* _WHAT YOU WILL DO_
Rewrite the listing below, changing "Instruction" to "Command" wherever it occurs and keeping every other line as is.

[Entries on target coordinates]
------
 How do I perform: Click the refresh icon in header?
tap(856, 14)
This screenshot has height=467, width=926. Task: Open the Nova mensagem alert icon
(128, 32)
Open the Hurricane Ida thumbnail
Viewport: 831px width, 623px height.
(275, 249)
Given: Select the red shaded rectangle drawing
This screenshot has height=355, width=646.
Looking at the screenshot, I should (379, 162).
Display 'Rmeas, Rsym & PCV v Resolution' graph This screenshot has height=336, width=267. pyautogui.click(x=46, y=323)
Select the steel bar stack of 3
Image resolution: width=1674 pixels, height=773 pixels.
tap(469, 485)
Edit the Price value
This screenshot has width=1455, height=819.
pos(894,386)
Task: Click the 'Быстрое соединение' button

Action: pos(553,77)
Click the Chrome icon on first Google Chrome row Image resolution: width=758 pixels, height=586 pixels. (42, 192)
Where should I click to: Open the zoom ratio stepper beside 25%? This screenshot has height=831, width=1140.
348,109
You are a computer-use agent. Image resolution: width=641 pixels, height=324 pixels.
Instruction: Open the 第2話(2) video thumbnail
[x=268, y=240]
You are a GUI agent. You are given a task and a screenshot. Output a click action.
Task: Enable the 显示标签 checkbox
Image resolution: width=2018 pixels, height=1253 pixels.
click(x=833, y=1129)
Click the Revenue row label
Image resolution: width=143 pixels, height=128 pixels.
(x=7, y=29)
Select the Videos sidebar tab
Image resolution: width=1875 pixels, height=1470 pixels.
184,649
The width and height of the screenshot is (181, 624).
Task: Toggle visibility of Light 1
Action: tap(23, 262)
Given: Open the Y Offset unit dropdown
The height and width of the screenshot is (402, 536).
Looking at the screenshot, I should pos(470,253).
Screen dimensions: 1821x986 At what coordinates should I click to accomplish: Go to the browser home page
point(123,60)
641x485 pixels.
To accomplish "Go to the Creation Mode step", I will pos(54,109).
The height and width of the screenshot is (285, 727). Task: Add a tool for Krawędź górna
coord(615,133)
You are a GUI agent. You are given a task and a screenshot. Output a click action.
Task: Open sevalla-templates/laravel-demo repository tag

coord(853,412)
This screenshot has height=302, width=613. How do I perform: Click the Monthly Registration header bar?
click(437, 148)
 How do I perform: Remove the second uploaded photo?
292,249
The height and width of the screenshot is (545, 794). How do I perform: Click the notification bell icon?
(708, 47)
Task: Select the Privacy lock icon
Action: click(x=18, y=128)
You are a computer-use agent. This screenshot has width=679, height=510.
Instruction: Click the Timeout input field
------
* _WRITTEN RESPONSE_
 How do I perform: Click the refresh icon in header?
tap(856, 14)
This screenshot has height=467, width=926. Task: Open the Nova mensagem alert icon
(128, 32)
Open the Hurricane Ida thumbnail
Viewport: 831px width, 623px height.
(275, 249)
Given: Select the red shaded rectangle drawing
This screenshot has height=355, width=646.
Looking at the screenshot, I should (379, 162).
Display 'Rmeas, Rsym & PCV v Resolution' graph This screenshot has height=336, width=267. pyautogui.click(x=46, y=323)
Select the steel bar stack of 3
Image resolution: width=1674 pixels, height=773 pixels.
tap(469, 485)
Edit the Price value
This screenshot has width=1455, height=819.
pos(894,386)
Task: Click the 'Быстрое соединение' button

Action: pos(553,77)
Click the Chrome icon on first Google Chrome row Image resolution: width=758 pixels, height=586 pixels. (42, 192)
Where should I click to: Open the zoom ratio stepper beside 25%? This screenshot has height=831, width=1140.
348,109
You are a computer-use agent. Image resolution: width=641 pixels, height=324 pixels.
Command: Open the 第2話(2) video thumbnail
[x=268, y=240]
You are a GUI agent. You are given a task and a screenshot. Output a click action.
Task: Enable the 显示标签 checkbox
Image resolution: width=2018 pixels, height=1253 pixels.
click(x=833, y=1129)
Click the Revenue row label
Image resolution: width=143 pixels, height=128 pixels.
(x=7, y=29)
Select the Videos sidebar tab
Image resolution: width=1875 pixels, height=1470 pixels.
184,649
The width and height of the screenshot is (181, 624).
Task: Toggle visibility of Light 1
Action: tap(23, 262)
Given: Open the Y Offset unit dropdown
The height and width of the screenshot is (402, 536).
Looking at the screenshot, I should pos(470,253).
Screen dimensions: 1821x986 At what coordinates should I click to accomplish: Go to the browser home page
point(123,60)
641x485 pixels.
To accomplish "Go to the Creation Mode step", I will pos(54,109).
The height and width of the screenshot is (285, 727). Task: Add a tool for Krawędź górna
coord(615,133)
You are a GUI agent. You are given a task and a screenshot. Output a click action.
Task: Open sevalla-templates/laravel-demo repository tag

coord(853,412)
This screenshot has height=302, width=613. How do I perform: Click the Monthly Registration header bar?
click(437, 148)
 How do I perform: Remove the second uploaded photo?
292,249
The height and width of the screenshot is (545, 794). How do I perform: Click the notification bell icon?
(708, 47)
Task: Select the Privacy lock icon
Action: click(x=18, y=128)
You are a computer-use agent. This screenshot has width=679, height=510.
Command: Click the Timeout input field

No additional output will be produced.